> DATA FOR REVIEW
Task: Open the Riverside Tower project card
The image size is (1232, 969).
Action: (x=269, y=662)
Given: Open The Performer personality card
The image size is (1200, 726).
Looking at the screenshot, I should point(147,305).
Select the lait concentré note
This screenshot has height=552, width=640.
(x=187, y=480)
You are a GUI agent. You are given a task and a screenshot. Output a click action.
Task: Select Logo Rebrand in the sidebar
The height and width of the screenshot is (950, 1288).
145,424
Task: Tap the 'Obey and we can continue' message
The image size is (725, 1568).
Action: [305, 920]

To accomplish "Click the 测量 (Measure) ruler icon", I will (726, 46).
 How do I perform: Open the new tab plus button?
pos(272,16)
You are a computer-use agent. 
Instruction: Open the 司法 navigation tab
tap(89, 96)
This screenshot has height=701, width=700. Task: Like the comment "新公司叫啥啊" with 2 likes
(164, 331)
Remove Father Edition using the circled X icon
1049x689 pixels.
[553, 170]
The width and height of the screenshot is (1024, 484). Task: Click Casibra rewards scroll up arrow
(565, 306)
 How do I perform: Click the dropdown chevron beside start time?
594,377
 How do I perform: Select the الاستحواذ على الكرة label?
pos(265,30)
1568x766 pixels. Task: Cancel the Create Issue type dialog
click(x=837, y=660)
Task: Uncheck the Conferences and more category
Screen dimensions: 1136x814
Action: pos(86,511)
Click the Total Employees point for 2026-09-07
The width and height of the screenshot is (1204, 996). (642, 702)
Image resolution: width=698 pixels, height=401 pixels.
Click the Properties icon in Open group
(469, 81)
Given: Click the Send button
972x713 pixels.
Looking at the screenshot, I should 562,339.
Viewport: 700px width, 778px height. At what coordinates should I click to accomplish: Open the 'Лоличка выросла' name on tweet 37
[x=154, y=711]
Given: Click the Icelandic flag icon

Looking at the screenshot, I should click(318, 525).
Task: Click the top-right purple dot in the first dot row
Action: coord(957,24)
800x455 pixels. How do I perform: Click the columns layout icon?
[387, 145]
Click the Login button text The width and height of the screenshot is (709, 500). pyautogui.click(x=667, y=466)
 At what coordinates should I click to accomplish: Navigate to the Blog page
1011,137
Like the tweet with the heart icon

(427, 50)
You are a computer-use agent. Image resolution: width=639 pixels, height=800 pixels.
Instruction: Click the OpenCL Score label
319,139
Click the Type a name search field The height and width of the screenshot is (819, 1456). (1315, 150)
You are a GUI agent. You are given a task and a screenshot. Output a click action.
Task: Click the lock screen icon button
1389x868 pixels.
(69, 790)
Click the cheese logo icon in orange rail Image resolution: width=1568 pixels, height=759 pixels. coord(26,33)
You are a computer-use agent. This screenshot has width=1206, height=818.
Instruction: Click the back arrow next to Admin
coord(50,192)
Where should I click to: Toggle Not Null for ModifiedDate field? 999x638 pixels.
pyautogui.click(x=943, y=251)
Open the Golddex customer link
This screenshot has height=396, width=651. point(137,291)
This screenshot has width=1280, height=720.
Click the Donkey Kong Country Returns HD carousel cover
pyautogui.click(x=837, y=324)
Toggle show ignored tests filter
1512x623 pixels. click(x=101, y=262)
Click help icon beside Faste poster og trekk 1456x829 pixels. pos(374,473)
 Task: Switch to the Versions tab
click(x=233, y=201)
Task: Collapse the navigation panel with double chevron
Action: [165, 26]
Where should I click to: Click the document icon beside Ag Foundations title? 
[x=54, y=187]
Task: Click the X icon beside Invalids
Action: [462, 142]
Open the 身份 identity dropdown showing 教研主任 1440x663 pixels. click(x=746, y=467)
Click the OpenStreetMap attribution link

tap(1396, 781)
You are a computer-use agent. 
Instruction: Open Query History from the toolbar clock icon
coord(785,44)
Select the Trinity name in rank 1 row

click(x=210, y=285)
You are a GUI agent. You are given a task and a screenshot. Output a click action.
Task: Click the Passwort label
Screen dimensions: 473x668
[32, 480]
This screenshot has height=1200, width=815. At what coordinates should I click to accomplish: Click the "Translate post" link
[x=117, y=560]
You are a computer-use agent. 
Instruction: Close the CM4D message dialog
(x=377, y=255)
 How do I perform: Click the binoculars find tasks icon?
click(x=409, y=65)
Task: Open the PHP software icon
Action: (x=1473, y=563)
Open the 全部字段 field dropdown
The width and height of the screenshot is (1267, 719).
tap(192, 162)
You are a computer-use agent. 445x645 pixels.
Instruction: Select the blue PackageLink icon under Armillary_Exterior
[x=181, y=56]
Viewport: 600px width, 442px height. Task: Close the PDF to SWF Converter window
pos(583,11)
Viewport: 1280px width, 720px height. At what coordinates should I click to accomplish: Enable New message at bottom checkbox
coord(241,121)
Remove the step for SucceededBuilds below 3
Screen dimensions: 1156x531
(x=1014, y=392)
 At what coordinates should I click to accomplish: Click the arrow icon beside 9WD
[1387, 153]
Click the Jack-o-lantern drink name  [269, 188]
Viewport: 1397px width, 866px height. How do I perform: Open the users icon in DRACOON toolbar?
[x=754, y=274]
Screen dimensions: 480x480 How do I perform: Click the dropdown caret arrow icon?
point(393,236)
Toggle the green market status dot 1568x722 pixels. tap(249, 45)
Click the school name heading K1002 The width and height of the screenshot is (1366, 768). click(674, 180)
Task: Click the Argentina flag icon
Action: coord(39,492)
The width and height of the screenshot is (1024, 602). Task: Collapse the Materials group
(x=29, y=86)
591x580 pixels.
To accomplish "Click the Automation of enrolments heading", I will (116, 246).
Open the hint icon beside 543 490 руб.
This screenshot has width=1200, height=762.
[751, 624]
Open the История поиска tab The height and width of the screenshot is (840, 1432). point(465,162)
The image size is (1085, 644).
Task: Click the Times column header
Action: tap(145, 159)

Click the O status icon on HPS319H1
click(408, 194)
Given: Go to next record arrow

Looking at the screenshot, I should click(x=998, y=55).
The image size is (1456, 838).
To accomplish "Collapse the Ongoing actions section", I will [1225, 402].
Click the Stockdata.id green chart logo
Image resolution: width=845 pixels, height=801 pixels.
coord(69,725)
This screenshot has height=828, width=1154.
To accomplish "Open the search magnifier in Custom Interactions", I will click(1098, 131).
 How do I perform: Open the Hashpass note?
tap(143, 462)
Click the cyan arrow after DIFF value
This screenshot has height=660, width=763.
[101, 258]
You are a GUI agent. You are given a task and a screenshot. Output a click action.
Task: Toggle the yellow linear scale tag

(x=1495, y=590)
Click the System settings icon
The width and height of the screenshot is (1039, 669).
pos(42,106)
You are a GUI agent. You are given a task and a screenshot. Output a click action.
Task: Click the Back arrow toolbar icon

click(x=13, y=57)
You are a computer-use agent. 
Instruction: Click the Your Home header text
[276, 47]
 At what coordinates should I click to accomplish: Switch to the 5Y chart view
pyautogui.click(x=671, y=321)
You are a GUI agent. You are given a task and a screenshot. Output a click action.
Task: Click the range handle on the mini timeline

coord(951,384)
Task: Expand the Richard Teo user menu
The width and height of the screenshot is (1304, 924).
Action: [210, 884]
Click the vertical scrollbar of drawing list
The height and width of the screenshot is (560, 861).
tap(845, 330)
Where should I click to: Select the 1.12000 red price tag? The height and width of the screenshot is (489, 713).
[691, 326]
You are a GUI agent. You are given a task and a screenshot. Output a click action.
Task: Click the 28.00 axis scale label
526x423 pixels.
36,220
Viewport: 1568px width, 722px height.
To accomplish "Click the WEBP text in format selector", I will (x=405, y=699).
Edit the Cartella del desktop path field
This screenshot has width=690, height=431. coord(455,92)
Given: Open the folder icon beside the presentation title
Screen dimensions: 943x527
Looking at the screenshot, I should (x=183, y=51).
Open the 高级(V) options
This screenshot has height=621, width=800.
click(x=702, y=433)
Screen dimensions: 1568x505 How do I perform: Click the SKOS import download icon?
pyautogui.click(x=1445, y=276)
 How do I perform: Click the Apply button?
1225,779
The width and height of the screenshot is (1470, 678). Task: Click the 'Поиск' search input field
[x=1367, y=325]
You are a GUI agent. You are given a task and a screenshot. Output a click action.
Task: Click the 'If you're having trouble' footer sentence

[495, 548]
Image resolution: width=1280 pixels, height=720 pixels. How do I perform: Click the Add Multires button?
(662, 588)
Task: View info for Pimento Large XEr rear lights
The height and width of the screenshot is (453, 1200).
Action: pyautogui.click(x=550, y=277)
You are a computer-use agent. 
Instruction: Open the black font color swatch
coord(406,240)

> WORK TO COMPLETE
Go through the material above, and wherever a line holds the word "card", copy it.

> YOUR SOLUTION
Task: Open the Riverside Tower project card
Given: Open The Performer personality card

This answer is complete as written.